One way of assuring security against the inevitable botnets is to allow access to internal network IP addresses to be accessible only through a limited number of router access points. This would force all incoming Internet traffic to obtain its Border Gateway Protocol (BGP) rout addresses exclusively from a DoD owned and operated computer, which would be under 24/7 surveillance. If a bot gets somehow through (it will, inevitably), your manned surveillance combined with investments in expensive tools, which are affordable to MDA for only a limited number of routers, should reduce this threat. Since your Internet connections will be all controlled, you can always resort to occasional “fumigation” of your systems, such as dictating a reboot with a secure system, even if this means losing transactions. I also favor using Linux instead of Microsoft OS as well as browsers, such as Chrome to reduce the attack surface offered to the most popular bot attacks. Of course, if a large share of your Internet connected population is in the form of thin clients, your “fumigation” efforts will be less and less fragile.
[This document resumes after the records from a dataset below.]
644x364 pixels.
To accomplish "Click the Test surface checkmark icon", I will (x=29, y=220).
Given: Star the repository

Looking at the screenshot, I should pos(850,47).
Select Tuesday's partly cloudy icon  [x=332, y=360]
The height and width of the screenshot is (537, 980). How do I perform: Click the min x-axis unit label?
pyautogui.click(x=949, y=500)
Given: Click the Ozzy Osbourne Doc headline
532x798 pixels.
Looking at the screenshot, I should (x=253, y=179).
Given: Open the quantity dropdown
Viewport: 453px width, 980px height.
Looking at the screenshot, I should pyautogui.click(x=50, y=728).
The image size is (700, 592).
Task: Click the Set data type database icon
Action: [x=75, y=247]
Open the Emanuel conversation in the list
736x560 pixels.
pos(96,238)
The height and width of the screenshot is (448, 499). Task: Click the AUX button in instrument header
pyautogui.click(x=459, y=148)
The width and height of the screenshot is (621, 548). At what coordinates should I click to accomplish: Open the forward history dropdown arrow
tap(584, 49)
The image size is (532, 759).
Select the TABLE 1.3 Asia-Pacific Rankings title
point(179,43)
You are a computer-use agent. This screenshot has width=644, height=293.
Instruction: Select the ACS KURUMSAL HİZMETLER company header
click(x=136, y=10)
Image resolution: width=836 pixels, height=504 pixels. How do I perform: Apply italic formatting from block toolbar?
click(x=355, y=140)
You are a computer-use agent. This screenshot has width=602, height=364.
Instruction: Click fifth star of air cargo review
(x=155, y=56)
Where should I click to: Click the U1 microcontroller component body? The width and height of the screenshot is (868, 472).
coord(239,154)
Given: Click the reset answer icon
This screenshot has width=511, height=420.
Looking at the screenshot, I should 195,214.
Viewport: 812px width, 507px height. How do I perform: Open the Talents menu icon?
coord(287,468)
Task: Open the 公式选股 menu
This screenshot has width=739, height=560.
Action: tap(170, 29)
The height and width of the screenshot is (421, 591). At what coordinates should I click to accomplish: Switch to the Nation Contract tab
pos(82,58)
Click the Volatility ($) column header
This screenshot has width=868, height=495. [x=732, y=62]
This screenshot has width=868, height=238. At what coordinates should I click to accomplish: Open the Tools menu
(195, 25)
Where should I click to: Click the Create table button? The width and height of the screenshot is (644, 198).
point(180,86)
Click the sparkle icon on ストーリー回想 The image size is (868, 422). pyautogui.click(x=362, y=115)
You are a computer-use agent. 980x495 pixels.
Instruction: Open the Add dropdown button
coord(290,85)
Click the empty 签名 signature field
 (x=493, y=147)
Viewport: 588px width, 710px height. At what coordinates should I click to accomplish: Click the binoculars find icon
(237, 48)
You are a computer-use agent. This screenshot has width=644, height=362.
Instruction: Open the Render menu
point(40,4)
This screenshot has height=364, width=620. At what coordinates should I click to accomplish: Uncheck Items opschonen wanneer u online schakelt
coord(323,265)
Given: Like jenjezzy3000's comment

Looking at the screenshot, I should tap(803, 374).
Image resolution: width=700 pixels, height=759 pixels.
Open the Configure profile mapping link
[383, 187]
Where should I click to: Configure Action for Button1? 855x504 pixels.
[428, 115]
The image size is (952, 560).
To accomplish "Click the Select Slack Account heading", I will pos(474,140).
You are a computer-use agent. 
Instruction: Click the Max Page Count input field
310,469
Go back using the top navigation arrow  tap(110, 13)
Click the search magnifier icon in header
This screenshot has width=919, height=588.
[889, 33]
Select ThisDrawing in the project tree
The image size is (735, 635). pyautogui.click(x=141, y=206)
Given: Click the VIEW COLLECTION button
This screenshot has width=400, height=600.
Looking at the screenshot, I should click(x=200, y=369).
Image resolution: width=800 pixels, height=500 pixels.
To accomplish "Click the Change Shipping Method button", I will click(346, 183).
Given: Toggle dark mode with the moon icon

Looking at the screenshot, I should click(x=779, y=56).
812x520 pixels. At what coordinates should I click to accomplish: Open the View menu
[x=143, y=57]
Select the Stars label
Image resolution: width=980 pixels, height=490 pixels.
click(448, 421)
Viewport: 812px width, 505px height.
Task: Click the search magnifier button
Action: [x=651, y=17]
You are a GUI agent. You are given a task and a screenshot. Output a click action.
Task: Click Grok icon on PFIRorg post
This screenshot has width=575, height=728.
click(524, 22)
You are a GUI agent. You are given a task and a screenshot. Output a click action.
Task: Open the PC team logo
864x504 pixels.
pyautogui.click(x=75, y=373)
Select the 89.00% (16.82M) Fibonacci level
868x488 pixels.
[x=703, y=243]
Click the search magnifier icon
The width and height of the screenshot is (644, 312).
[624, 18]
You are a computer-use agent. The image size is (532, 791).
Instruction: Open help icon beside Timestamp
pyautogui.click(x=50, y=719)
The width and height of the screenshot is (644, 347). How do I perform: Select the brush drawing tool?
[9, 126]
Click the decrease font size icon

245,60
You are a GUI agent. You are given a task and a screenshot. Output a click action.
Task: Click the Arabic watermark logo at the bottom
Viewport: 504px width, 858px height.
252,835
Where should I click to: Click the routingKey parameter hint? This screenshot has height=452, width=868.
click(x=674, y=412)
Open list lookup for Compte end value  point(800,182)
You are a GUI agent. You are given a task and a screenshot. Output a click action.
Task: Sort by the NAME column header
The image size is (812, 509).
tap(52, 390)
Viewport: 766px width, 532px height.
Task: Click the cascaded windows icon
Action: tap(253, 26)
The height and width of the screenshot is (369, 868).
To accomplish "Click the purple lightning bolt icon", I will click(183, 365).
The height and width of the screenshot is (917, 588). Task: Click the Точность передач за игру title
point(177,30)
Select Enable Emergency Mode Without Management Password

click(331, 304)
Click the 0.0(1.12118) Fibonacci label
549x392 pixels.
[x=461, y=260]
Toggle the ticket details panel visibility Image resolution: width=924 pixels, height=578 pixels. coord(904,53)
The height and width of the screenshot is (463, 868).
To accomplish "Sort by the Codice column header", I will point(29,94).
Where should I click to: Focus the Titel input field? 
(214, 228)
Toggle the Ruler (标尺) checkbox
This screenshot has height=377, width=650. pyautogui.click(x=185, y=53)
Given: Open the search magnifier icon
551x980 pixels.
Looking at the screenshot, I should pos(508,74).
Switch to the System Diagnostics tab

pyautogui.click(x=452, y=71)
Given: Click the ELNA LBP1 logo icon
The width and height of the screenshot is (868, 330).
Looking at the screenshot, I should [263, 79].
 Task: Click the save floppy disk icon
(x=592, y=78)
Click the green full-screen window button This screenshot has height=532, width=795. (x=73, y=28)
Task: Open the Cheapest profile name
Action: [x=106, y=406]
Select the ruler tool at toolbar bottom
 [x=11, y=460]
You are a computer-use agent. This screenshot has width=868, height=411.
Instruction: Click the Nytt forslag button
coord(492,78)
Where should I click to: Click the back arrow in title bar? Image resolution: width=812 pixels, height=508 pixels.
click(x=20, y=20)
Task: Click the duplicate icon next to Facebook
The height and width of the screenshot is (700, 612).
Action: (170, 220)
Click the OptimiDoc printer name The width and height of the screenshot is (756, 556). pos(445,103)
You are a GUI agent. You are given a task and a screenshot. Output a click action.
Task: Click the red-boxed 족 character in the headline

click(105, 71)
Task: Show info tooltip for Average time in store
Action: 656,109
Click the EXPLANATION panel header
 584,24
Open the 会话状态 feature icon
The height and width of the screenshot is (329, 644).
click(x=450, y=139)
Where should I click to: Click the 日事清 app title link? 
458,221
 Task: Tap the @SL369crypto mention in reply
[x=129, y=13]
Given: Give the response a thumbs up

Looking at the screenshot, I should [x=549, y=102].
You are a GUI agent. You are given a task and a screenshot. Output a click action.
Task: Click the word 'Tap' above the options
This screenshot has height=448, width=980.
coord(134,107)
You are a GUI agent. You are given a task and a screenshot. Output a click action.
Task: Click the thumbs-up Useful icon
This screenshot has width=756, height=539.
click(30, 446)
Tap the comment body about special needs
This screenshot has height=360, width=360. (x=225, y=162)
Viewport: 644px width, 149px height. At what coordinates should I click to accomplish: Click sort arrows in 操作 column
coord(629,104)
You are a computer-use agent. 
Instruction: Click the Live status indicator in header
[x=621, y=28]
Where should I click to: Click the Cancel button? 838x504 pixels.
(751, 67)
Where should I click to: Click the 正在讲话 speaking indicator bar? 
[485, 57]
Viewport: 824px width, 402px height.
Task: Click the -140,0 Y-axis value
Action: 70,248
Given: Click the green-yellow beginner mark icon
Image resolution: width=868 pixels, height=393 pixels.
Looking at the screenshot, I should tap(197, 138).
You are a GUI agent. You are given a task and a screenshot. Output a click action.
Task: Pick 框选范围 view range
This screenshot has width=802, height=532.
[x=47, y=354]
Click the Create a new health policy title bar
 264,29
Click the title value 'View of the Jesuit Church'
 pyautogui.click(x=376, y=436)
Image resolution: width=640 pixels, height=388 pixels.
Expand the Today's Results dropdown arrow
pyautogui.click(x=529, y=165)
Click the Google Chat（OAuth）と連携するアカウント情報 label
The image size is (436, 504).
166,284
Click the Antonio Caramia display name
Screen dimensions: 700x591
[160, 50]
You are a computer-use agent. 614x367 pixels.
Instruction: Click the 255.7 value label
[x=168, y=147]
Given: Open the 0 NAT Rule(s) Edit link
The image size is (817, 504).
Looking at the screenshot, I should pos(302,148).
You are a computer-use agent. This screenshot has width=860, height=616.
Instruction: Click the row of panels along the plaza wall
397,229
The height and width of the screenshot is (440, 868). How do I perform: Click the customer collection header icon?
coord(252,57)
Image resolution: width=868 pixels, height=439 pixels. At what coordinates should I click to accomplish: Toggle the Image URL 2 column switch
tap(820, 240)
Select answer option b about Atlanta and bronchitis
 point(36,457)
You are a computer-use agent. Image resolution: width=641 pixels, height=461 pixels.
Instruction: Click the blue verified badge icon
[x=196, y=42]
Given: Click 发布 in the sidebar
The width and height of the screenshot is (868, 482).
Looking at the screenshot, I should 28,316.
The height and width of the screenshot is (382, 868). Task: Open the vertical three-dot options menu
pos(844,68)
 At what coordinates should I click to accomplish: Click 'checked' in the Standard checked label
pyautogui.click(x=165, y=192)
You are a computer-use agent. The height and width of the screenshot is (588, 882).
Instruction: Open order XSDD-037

Forcing access to DoD exclusively through managed routing tables in at your Internet access entry points represents a challenge and would call for reconfiguration of your network topology.  But the result would be an increase in controls over the handling of every bit of incoming traffic, including bots. If you are forced to offer “social computing” and Internet access to Google and similar sources, you have no choice but to protect these channels by enforcing isolation.

Of course all of the other necessary precautions must be already in place for your operations. You cannot trust anyone to follow policy not to ever use a thumb drive on a secure machine. Your USB ports must be sealed, or continually monitored. The same applies to any removable drives. Altering any part of the removable memory, including swapping of changing configuration can take place only under 100% independently verified surveillance. If your people wish to telecommute or work from home, they would have to use only approved devices that have been fully protected and encrypted. Under no circumstances can you allow the use of any private devices to conduct any DoD business. For instance, contractors should not be allowed to use their firm’s computers to touch any of DoD communication points.

Consider the above a preliminary answer. I would need to know more before recommending to you to set up a path to the Internet, which is under surveillance by the network control center. Such a path must be completely separate from DoD secure communications. As long as you have even the slightest connection to the Internet, regardless how small, the enemy will ultimately find it and implant bots.

I am also concerned whether your security policies are adequate. I have read most of the DoD security policies, but they are generic and not articulated in plain English as to what is prohibited and what individuals can do. The existing policies were written for lawyers and contract officers, not of people who can spend only a limited amount of time on practicing secure behavior. A simple checklist of do’s and do-not’s that someone can check off and sign every quarter would go a long way to improve resistance to bot attacks.

You cannot stop bots. You can only control them by means of separate networks where you can afford accepting failures that you contain by more reliable human behavior.